- _Fuente_:
* * * * *

Hacen falta cinco cumplidos para resarcir un insulto
Anuncio de
la Juvenile Protective Association en una campaña para generar conciencia sobre
las profundas heridas psicológicas que deja el abuso verbal. (Fuente:
Delyrarte.)
Científicamente se ha demostrado que son necesarios cinco
cumplidos seguidos para borrar las huellas perversas de un insulto. Los que
tienen la manía de contradecir siempre al que está delante no gozan de tiempo
material para paliar el efecto perverso de su ánimo
contradictor.
¿Cómo podemos aplicar en la vida cotidiana los resultados
de este hallazgo experimental? ¿Cómo podemos coadyuvar a que la ciencia penetre
en la cultura popular? Es evidente que los experimentos efectuados sobre los
méritos relativos del cumplido y de la anatema del contrario pueden ayudar a
mejorar la vida en común de la pareja. O, simplemente, a sacar las conclusiones
pertinentes que pongan fin a la ansiedad generada en el contexto de esa
convivencia.

* * * * *

- _Trabajo solicitado_:
a: Reproduce el fragmento del texto sobre cumplidos e insultos desde "Científicamente se ha" hasta "convivencia.".
b: Según el texto sobre cumplidos e insultos, ¿cuántos cumplidos seguidos hacen falta para borrar las huellas de un insulto?

- _Datos proporcionados_:
* * * * *

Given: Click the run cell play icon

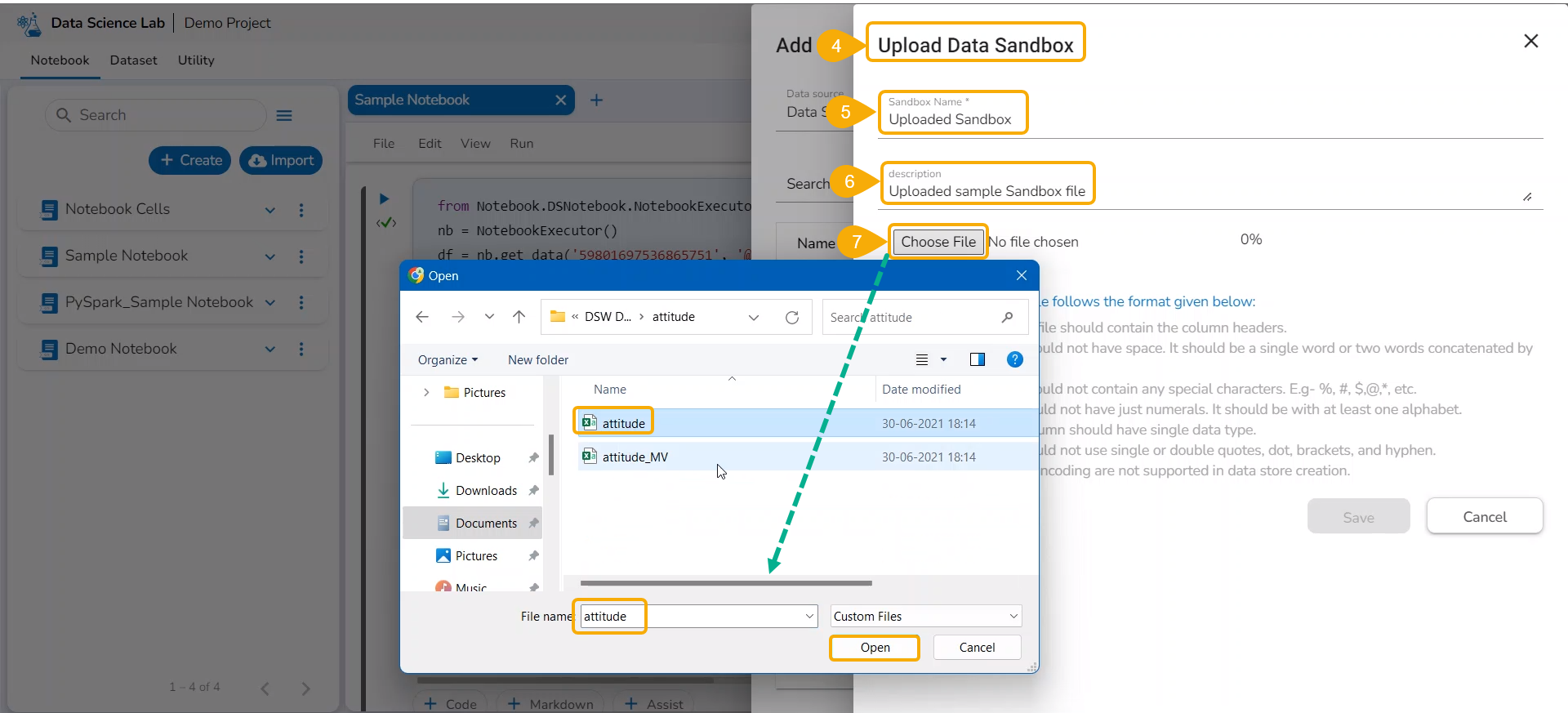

* * * * *

- _Respuestas por tarea_:
a:
Científicamente se ha demostrado que son necesarios cinco
cumplidos seguidos para borrar las huellas perversas de un insulto. Los que
tienen la manía de contradecir siempre al que está delante no gozan de tiempo
material para paliar el efecto perverso de su ánimo
contradictor.
¿Cómo podemos aplicar en la vida cotidiana los resultados
de este hallazgo experimental? ¿Cómo podemos coadyuvar a que la ciencia penetre
en la cultura popular? Es evidente que los experimentos efectuados sobre los
méritos relativos del cumplido y de la anatema del contrario pueden ayudar a
mejorar la vida en común de la pareja. O, simplemente, a sacar las conclusiones
pertinentes que pongan fin a la ansiedad generada en el contexto de esa
convivencia.

b: Cinco cumplidos seguidos.